Поросенок Васька одно время здорово приболел. Бабушка забрала его в дом, выпаивала теплым молоком и травяными отварами, запаривала для него в кастрюле отруби, нарезая туда маленькими кубиками тыкву и морковку.
Поросенок лежал на чистой тряпочке у стенки, исхудавший, часто дышал, то и дело негромко взвизгивая, видимо от болей в животике. Когда его прохватывал понос, бабушка все тщательно убирала и обтирала Ваську чистой влажной марлечкой.
Уход и усиленное питание сделали свое дело. Васька пошел на поправку и скоро уже бегал по двору за Егоркой, весело вертя хвостиком, а через год крупный, холеный, довольный жизнью боров лежал в загоне, протянувшись от одной стенки до другой.
Поднимаясь по тропинке с огорода, бабушка задыхалась, но ускоряла шаг, приговаривая Егорке:
— Слышишь, кричит? Голодный, бедный. — И уже во весь голос, сквозь прерывистое дыхание: — Слышу, родненький!.. Иду, миленький… бегу, сейчас покормлю… сейчас… сейчас!

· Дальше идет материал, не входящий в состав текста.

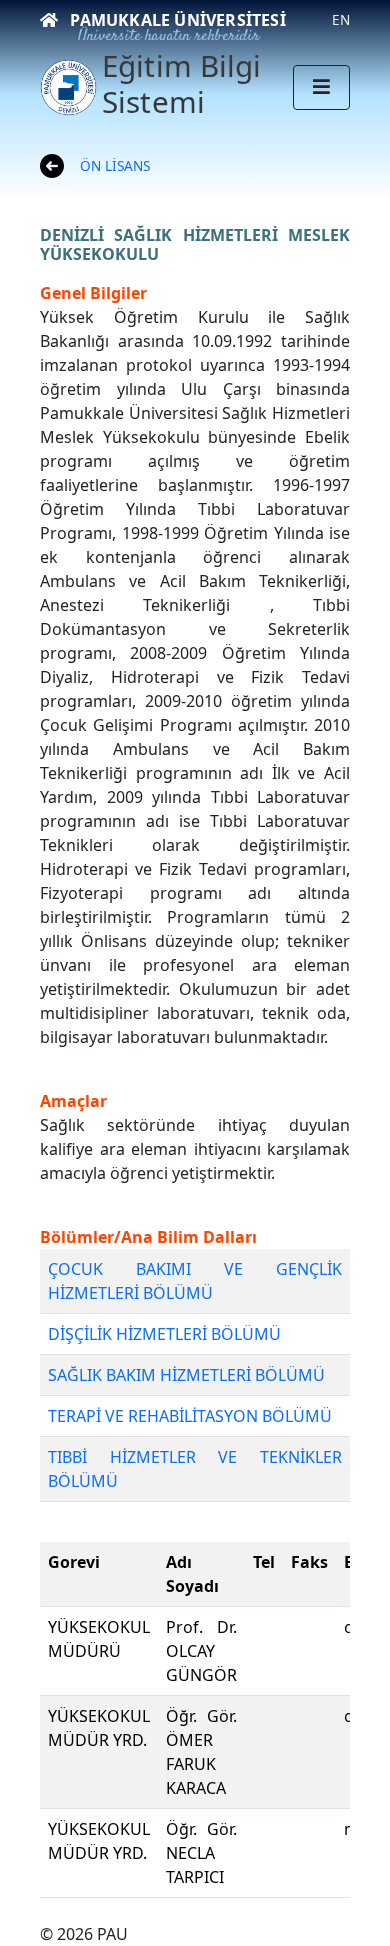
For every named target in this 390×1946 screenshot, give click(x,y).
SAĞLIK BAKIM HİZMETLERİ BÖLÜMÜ (186, 1375)
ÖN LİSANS (115, 165)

Непрерывный визг усиливался до самого момента выливания ведра с едой в кормушку и только тогда мгновенно стихал, сменяясь подводным чавканьем и хрюканьем — Васька зарывался в еду по самые глаза, пуская обильные пузыри.
— Бабушка, откуда у него такой аппетит? Он же ничего не делает, только валяется.
— Ох, внучок, некоторые люди тоже всю жизнь на диванах пролеживают, а едят не слабше кабанов.
И вот пришла осень, приближались первые морозы — время, когда обычно режут свиней.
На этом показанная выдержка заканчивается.